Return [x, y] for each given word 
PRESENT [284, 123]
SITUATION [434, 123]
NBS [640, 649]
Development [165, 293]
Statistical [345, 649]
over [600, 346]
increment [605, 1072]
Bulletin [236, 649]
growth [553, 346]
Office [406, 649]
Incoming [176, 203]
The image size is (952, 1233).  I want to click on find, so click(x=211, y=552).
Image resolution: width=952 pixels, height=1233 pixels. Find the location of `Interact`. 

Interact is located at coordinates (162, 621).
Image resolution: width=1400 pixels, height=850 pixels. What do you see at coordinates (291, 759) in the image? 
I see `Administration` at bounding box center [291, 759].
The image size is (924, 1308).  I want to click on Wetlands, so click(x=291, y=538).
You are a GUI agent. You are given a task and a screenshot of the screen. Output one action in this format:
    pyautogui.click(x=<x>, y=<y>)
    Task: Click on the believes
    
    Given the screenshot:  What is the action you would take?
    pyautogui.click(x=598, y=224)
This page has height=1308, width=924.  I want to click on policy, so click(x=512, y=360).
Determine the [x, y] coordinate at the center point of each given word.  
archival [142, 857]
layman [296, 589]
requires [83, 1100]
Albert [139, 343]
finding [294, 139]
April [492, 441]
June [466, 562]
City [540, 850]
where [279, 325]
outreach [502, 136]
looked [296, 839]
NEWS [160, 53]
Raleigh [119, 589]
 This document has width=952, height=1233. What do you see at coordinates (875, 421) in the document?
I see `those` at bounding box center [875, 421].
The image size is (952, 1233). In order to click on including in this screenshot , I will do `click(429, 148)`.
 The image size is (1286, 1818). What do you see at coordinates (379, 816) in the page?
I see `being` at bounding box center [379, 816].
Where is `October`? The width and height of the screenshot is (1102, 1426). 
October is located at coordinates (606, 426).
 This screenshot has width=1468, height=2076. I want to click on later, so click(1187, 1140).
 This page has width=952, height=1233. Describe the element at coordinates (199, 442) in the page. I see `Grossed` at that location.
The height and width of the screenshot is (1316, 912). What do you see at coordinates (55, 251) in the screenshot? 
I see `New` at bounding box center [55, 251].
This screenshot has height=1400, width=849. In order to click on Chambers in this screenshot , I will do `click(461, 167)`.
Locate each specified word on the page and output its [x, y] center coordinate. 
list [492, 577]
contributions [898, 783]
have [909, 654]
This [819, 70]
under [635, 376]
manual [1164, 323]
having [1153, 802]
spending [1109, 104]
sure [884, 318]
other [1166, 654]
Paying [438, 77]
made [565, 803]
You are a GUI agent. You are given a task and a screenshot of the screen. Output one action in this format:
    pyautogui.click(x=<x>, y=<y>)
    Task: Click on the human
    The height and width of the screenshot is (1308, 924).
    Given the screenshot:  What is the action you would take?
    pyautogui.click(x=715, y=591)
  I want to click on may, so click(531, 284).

======

Reproduce the listing above word for word, from the line containing "layman [296, 589]" through the line containing "NEWS [160, 53]", and nothing else.

Result of this task:
layman [296, 589]
requires [83, 1100]
Albert [139, 343]
finding [294, 139]
April [492, 441]
June [466, 562]
City [540, 850]
where [279, 325]
outreach [502, 136]
looked [296, 839]
NEWS [160, 53]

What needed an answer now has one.